Why? If a company can make a better crop, they should be allowed to commercialize it and make money off it. No one should be forced to pay for patented crops (which is somewhat of an issue in some cases due to cross contamination), but otherwise I don't see what the benefit is in banning private research.
I definitely don't propose we ban research. Genetic modification is the future in many areas. But patenting the genes and being allowed to restrict the use of organisms containing those genes is lunacy. Especially at this point, where genetic code isn't actually being created, so much as it's being taken from on species and spliced into another. The equivalent of me taking paragraphs from different books, putting them into sections of another book, and claiming it to be my original work.

We live in a world where doctors can withhold the information on a patients death during a gene therapy treatment due to the genes being proprietary information. There have even been cases were doctors have patented specific genetic information from their patients, unbehest to them during treatments.

It's all a fine, fine line.

The assumption that a company can make a "better crop" is naive. There is nothing like a "better crop". It may be better about some features. What is underestimated is that it may have introduced regression on others yet unnoticed or disregarded. Bioengineering is very complex and currently based on trial and error.
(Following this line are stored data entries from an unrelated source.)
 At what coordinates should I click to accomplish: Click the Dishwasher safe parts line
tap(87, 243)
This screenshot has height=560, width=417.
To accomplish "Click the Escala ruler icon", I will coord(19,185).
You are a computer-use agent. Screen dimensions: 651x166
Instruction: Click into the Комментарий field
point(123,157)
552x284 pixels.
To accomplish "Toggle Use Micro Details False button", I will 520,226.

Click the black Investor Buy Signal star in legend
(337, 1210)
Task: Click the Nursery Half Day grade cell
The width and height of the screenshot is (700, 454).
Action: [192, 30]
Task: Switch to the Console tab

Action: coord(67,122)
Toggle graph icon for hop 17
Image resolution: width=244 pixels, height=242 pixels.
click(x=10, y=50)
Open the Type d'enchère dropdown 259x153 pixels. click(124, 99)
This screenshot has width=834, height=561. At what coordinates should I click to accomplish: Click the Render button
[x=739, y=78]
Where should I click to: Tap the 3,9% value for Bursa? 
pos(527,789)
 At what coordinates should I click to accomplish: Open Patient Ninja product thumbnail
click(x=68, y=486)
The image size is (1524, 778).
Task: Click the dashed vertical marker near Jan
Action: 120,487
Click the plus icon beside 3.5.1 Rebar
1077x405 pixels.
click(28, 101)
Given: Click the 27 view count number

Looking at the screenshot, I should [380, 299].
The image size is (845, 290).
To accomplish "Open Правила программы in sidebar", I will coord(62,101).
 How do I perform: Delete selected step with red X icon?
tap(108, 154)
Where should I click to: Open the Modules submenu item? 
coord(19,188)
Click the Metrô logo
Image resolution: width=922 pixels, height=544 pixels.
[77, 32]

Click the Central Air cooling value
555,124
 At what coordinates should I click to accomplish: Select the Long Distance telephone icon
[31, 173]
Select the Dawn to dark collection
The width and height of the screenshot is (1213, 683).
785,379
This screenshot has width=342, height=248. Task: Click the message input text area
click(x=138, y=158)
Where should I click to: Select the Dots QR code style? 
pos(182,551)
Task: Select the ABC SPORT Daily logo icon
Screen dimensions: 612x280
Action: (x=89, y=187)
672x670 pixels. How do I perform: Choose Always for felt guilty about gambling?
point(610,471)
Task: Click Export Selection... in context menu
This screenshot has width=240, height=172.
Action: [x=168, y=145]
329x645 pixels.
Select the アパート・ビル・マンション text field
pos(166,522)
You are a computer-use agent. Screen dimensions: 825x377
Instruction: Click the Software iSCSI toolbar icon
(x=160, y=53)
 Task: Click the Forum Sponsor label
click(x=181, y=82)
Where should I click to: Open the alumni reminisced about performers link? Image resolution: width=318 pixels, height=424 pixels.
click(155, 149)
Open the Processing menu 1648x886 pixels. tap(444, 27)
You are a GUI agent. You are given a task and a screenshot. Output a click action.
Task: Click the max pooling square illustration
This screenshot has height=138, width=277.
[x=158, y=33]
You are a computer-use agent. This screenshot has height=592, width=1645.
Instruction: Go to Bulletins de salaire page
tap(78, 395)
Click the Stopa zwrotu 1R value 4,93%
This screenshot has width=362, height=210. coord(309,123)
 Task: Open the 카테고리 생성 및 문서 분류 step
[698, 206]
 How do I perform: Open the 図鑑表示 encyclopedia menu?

It's not yet true engineering.

Transpose this to software development. Is a modified program correct and without regressions because it "works" ? Until we don't fully understand how all the biochemestry works it's like changing the software code in semi random ways and see if something "better" comes out of it. What fool would do that in software engineering ?

If it wasn't "better" than farmers wouldn't buy it/use it. Maybe it's quality is debatable but then they are free to debate and decide.

None of that has anything to do with patents.

It can be a better look to be bought and decrease the taste quality. Very frequent in todays vegetables found on hypermarkets.